From the entries below, extract every line that includes the word "Viewport".

►

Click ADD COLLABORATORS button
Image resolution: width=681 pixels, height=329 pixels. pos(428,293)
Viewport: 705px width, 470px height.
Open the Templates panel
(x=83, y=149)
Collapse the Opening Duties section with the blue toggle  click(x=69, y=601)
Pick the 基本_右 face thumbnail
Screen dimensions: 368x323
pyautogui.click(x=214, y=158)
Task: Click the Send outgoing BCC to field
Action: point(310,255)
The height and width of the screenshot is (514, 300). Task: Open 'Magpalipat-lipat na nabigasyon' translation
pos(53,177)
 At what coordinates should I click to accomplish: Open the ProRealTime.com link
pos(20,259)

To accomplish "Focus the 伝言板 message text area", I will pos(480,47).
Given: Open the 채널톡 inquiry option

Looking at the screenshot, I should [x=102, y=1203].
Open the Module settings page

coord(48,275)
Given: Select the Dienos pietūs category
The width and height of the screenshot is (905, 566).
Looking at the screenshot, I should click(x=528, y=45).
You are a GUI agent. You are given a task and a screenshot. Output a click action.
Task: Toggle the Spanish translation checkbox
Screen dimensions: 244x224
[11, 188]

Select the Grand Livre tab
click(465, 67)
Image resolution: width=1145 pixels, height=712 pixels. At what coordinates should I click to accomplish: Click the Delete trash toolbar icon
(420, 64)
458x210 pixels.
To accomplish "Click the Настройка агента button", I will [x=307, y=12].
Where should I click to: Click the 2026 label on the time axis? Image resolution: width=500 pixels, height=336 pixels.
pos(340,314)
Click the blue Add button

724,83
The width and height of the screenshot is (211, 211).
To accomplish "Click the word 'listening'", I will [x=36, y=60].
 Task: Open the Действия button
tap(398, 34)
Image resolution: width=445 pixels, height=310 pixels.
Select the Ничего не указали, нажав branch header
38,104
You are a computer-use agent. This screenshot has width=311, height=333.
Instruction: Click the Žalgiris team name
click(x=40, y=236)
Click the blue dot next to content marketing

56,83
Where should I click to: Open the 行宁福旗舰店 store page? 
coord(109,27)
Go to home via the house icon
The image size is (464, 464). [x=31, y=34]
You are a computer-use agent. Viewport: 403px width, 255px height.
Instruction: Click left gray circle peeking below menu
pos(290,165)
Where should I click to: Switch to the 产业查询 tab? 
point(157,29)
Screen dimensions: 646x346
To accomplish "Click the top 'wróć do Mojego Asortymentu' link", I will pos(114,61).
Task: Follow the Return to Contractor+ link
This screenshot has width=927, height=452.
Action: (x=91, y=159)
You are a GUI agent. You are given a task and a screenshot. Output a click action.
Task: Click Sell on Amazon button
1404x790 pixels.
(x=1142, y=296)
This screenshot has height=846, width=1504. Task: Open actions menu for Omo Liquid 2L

◄

--- ANSWER SPACE ---
Viewport: 705px width, 470px height.
You are a computer-use agent. Viewport: 403px width, 255px height.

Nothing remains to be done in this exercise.